:: Task description ::
Arrange the stretch of records from the line that contains "from (777, 533)" through the line that contains "Image resolution: width=1308" as a Markdown table with two columns, Row and Record text. Skip blank lines and leave the pictures out.

:: Data for processing ::
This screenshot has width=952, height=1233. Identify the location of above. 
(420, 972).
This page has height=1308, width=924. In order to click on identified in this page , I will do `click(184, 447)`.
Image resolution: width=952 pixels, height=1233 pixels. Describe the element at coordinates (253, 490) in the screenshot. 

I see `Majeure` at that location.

...

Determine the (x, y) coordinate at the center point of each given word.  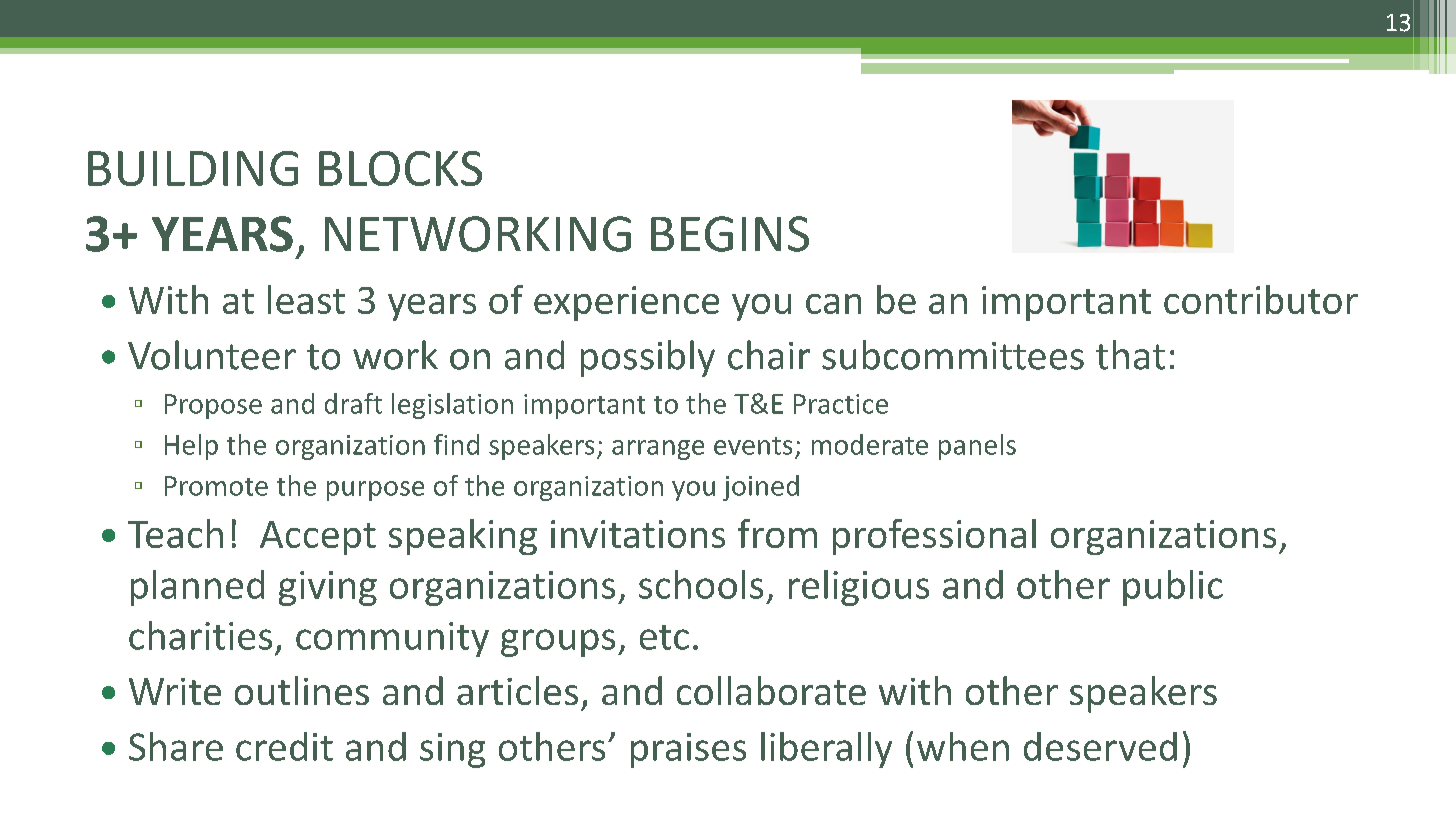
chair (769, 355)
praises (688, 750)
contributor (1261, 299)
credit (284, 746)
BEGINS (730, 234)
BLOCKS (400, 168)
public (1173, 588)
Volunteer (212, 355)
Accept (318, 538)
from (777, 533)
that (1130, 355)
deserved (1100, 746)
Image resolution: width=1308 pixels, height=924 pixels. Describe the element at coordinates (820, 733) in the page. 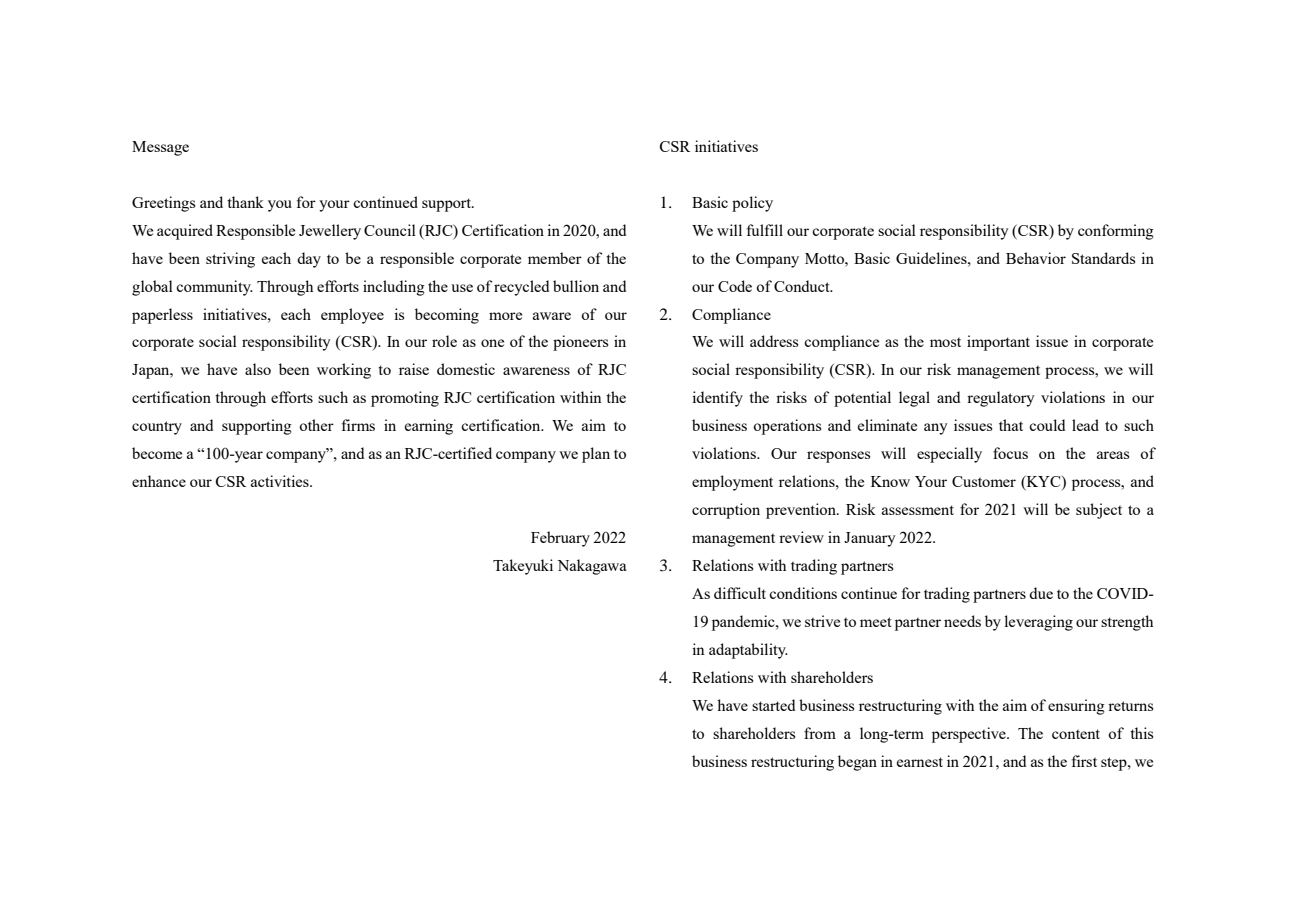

* * *

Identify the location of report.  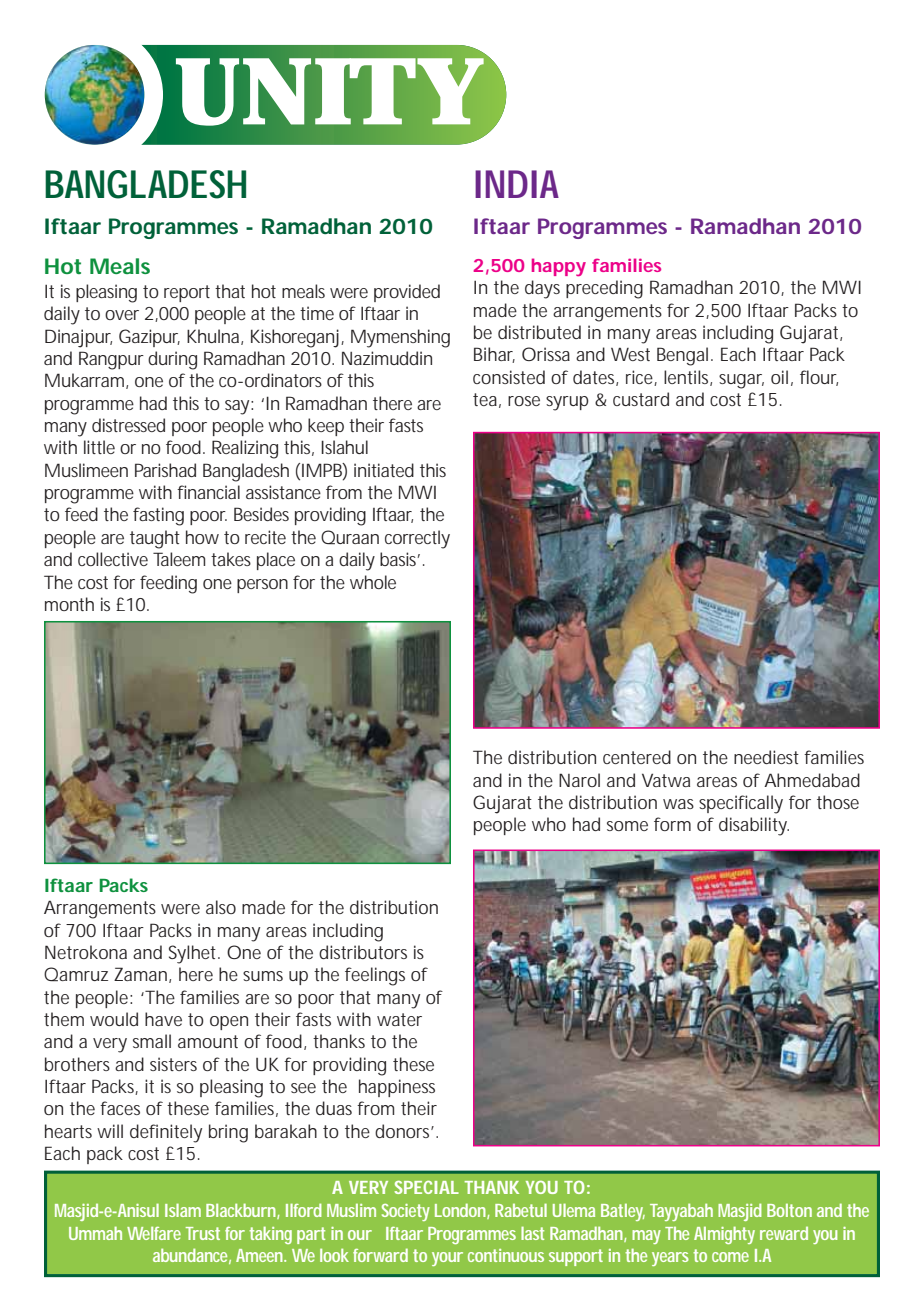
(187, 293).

:: Completed task ::
| Row | Record text |
|---|---|
| 1 | from (777, 533) |
| 2 | that (1130, 355) |
| 3 | deserved (1100, 746) |
| 4 | Image resolution: width=1308 pixels, height=924 pixels. Describe the element at coordinates (820, 733) in the page.  |